━━━ BEREITGESTELLTER TEXT ━━━

Hört sich jetzt mal sehr hochgestochen an, ist aber einfacher zu verstehen, als man denkt. Man stelle sich mal den Dominoeffekt vor. Der Anstoß eines Steines setzt eine Kaskade in Bewegung, die die weiteren Steine zum Fallen bringt, bis die Reihe der Steine bis zum Schluss umgefallen ist. So verhält es sich auch bei sozialen Skripten, Automatismen und Ritualen. Diese Mechanismen geben Sicherheit und gewährleisten auch weiterhin eine Art kognitive Sparsamkeit. Der Mensch findet sich in einer Abfolge von Handlungen zurecht, die durch einen bestimmten Schlüsselreiz in einer bestimmten Situation zu einem bestimmten Zweck ausgelöst worden sind. Funktioniert überwiegend gut und man braucht nicht viel darüber nachzudenken. Grundsätzlich ist das auch nicht verkehrt. Der Mensch bewegt sich gerne in Sicherheit und mag unvorhersehbare Situationen nur bis zum bestimmten Maße. Bedenkt man jedoch, dass sich Zeiten, Umstände und Interaktionspartner ändern können sich solche Skripte im Laufe der Geschichte durchaus als dysfunktional und sogar toxisch erweisen. So können zum Beispiel die Eigenschaften eines People Pleasers in früheren Tagen sehr gute Dienste geleistet haben, um in sozialen Gruppen Anschluss zu finden, in einer kompetitiven Umgebung oder in der Self Care jedoch hinderlich sein.



Oft denken wir über Trigger und Initialreize nicht mehr nach: etwas passiert, wir reagieren. Ohne nachzudenken, spulen wir die Mechanismen ab, die wir erlernt oder die sich etabliert haben. Auch wenn diese Reaktionen nicht mehr den Umständen oder den Erfordernissen der Situation nicht mehr gerecht werden. Dabei haben wir es in der Hand. „Das, was du gerade tust, triggert mich!“ ist dabei eine Aussage, die zwei Hinweise für uns selbst geben sollte: Wir kennen den Auslöser für bestimmte Verhaltensmuster.  Doch was genau triggert uns? Was sind die Hintergründe des Triggers? Und welchen Freiraum sollte ich wo etablieren, um dieses Skript zu unterbrechen? So kommen wir nochmals zum eingangs erwähnten Punkt des emotionalen Triggers und einige damit einhergehenden Reaktionen.

━━━ BEREITGESTELLTE DATEN ━━━

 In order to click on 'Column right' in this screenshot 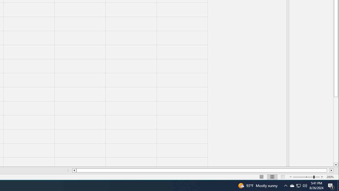, I will do `click(331, 170)`.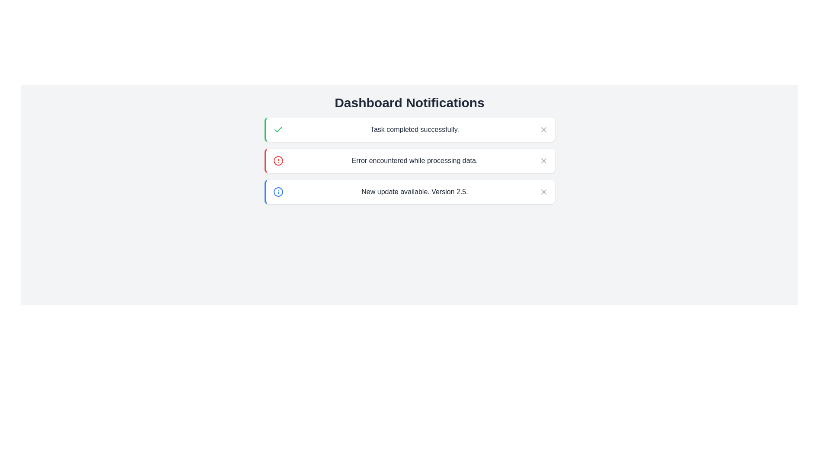 The image size is (830, 467). Describe the element at coordinates (414, 191) in the screenshot. I see `information conveyed in the text content element regarding the new software update, version 2.5, located in the third notification card at the bottom of the list` at that location. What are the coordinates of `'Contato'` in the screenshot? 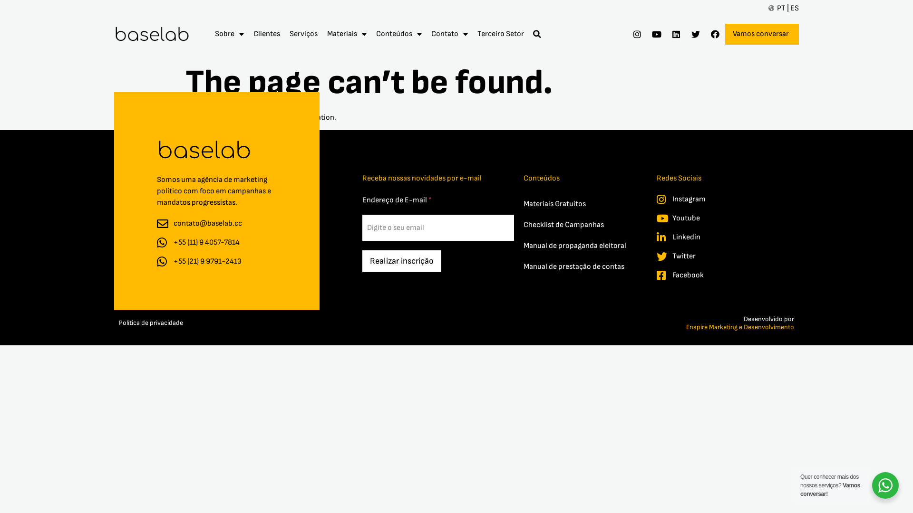 It's located at (449, 34).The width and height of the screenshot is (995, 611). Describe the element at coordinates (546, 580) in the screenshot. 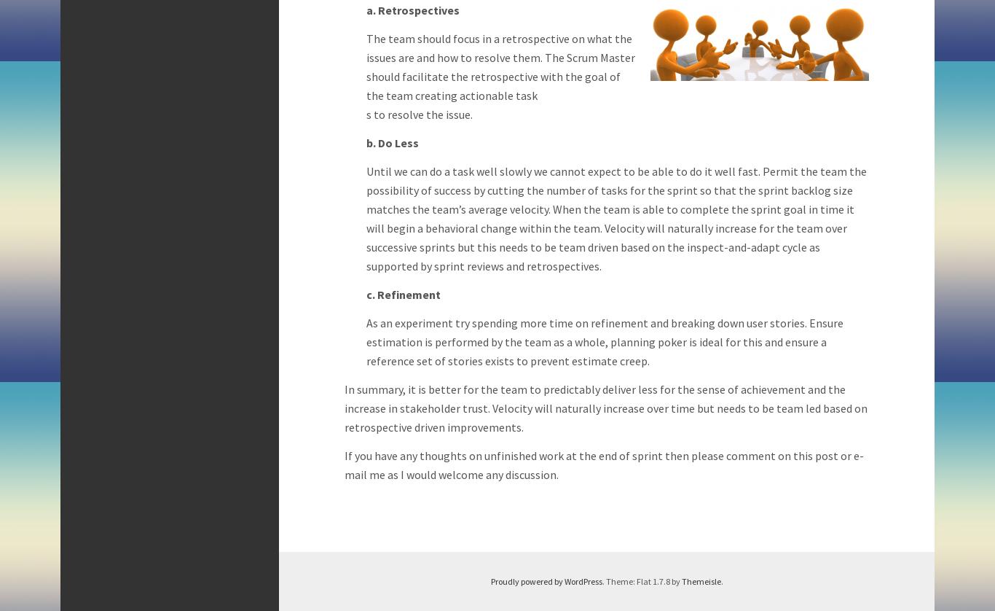

I see `'Proudly powered by WordPress'` at that location.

━━━

> [GESTELLTE AUFGABE A]:
Beantworte zum Text über soziale Skripte und Trigger die folgenden Fragen:
(i) Mit welchem Effekt veranschaulicht der Text, wie soziale Skripte ablaufen?
(ii) Was geben diese Mechanismen dem Text zufolge, und was gewährleisten sie?
(iii) Wessen Eigenschaften nennt der Text als Beispiel für ein Skript, das früher gute Dienste leisten, später aber hinderlich sein kann?
> [GESTELLTE AUFGABE B]: Führe den Text über soziale Skripte und Trigger nach seinem letzten Satz weiter.

> [ERGEBNIS DER AUFGABE A]:
(i) Mit dem Dominoeffekt.
(ii) Sie geben Sicherheit und gewährleisten eine Art kognitive Sparsamkeit.
(iii) Die Eigenschaften eines People Pleasers.

> [ERGEBNIS DER AUFGABE B]:
Hierzu sei gesagt, dass Deine Emotionen immer berechtigt sind. Dein Verhalten aber nicht. Deine Wut ist berechtigt, Dein Gebrüll nicht. Deine Eifersucht ist berechtigt, Deine Wertung ist es nicht. Dein Schmerz ist berechtigt, Dein Eskapismus ist es nicht. Deine Sehnsucht nach menschlicher Nähe ist berechtigt, die Rückkehr in toxische Beziehungen ist es nicht.

Wir sollten emotionale Trigger von unserem Verhalten abkoppeln und damit den Freiraum für Wachstum schaffen, den Viktor Frankl gemeint hat. Unsere Emotionen sind immer berechtigt, egal wie wir uns fühlen. Unser Verhalten ist es aber nicht.


Dies sind Beispiele, für einige Trigger und deren Folgen. Zunächst bedeutet die Abfolge gewisser Handlungen in einem bestimmten Kontext auch die Erwartung eines bestimmten Ergebnisses. So weit so gut. Was ist allerdings, wenn sich der Kontext ändert? Sei es der gesellschaftliche oder kulturelle Hintergrund, dann bleibt das erwartete Ergebnis aus. Ein Kind an der Quengelkasse bekommt eher seinen Schokoriegel ohne eine nachvollziehbare Begründung als eine erwachsene Person eine Gehaltserhöhung durch einen Wutausbruch. In beiden Fällen möchte eine Person etwas haben. Ein Kollege kann durch Vortäuschung von Hilflosigkeit Arbeitsaufwand verhindern, indem andere seine Arbeit machen. Ein Selbstständiger verliert dadurch seine Existenz. Letztere Beispiele spiegeln dysfunktionale Verhaltensweisen die folgend an einen Trigger anschließen und deren Ergebnisse nicht die gewünschten sind. In der konditionierten subjektiven Realität entsteht eine gefühlt unbeherrschbare Situation. In vielen Fällen kommt es hier bei Menschen zu dem Gedanken: „Da habe ich wohl noch nicht genug davon getan!“ Wenn wir bei dem Beispiel des Wutausbruches bei Gehaltsverhandlungen bleiben, wird der Mensch aggressiver im völligen Unverständnis darüber, dass die Wahrscheinlichkeit des Erfolges weiter sinkt. Das Kind an der Quengelkasse jedoch bekommt seinen Schokoriegel. Hier unterscheidet sich der Deutungskompass der Individuen. Probate Mittel werden im interpersonalen Kontext eben anders bewertet.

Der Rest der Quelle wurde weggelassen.